RevealDx & contextflow’s Lung CT Alliance

RevealDx and contextflow announced a new alliance that should advance the companies’ product and distribution strategies, and appears to highlight an interesting trend towards more comprehensive AI solutions.

The companies will integrate RevealDx’s RevealAI-Lung solution (lung nodule characterization) with contextflow’s SEARCH Lung CT software (lung nodule detection and quantification), creating a uniquely comprehensive lung cancer screening offering. 

contextflow will also become RevealDx’s exclusive distributor in Europe, adding to RevealDx’s global channel that includes a distribution alliance with Volpara (exclusive in Australia/NZ, non-exclusive in US) and a platform integration deal with Sirona

The alliance highlights contextflow’s new partner-driven strategy to expand SEARCH Lung CT beyond its image-based retrieval roots, coming just a few weeks after announcing an integration with Oxipit’s ChestEye Quality AI solution to identify missed lung nodules.

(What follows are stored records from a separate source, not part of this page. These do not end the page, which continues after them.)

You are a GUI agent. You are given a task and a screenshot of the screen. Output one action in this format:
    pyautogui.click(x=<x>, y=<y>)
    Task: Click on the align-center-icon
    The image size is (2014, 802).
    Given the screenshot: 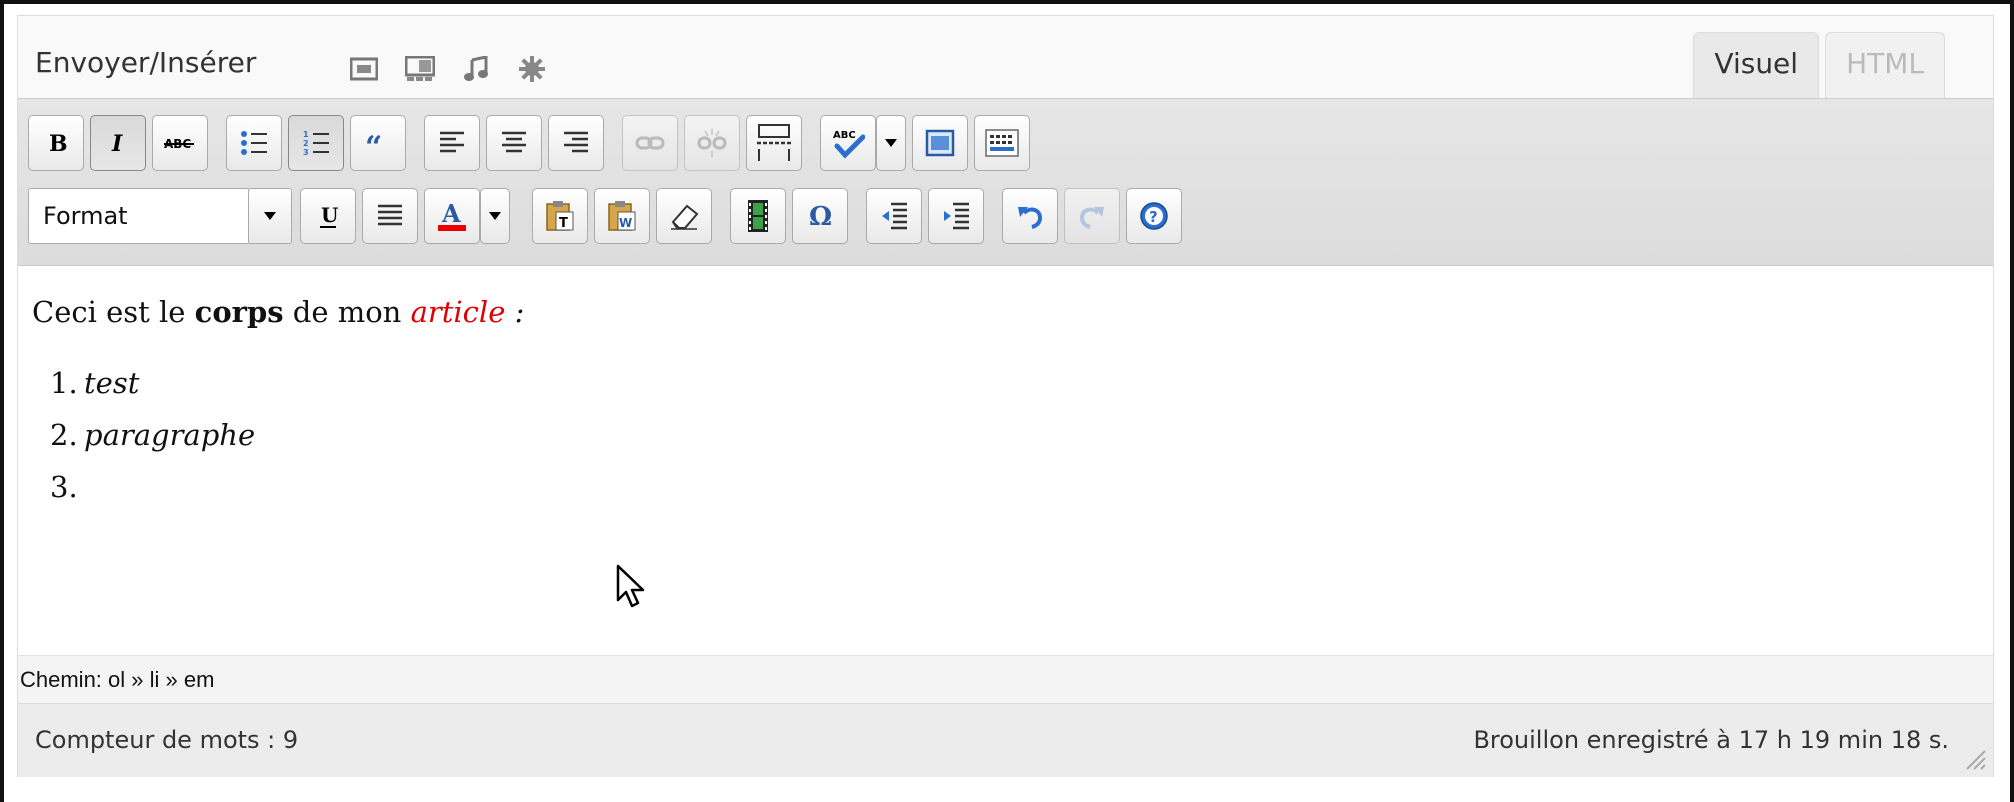 What is the action you would take?
    pyautogui.click(x=514, y=142)
    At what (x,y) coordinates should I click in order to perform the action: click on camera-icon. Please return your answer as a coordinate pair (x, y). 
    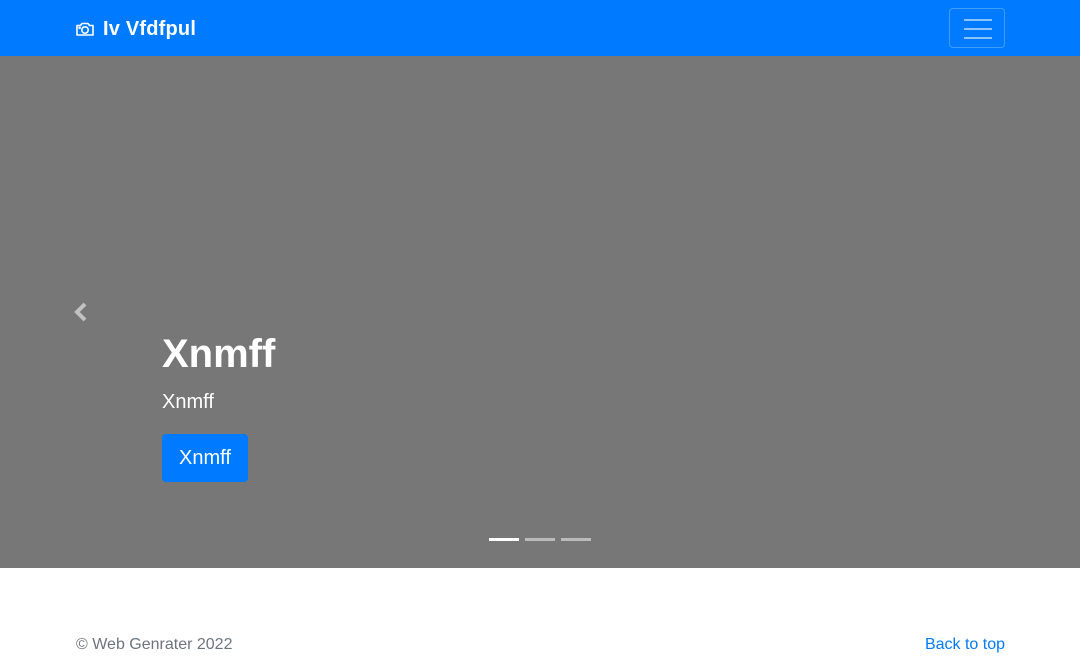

In fact, contextflow’s AI expansion efforts appear to be part of an emerging trend, as AI vendors work to support multiple steps within a given clinical activity (e.g. lung cancer assessments) or spot a wider range of pathologies in a given exam (e.g. CXRs):

  • Volpara has amassed a range of complementary breast cancer screening solutions, and has started to build out a similar suite of lung cancer screening solutions (including RevealDx & Riverain).
  • A growing field of chest X-ray AI vendors (Annalise.ai, Lunit, Qure.ai, Oxipit, Vuno) lead with their ability to detect multiple findings from a single CXR scan and AI workflow. 
  • Siemens Healthineers’ AI-RAD Companion Chest CT solution combines these two approaches, automating multiple diagnostic tasks (analysis, quantification, visualization, results generation) across a range of different chest CT exams and organs.

The Takeaway

contextflow and RevealDx’s European alliance seems to make a lot of sense, allowing contextflow to enhance its lung nodule detection/quantification findings with characterization details, while giving RevealDx the channel and lung nodule detection starting points that it likely needs.

The partnership also appears to represent another step towards more comprehensive and potentially more clinically valuable AI solutions, and away from the narrow applications that have dominated AI portfolios (and AI critiques) before now.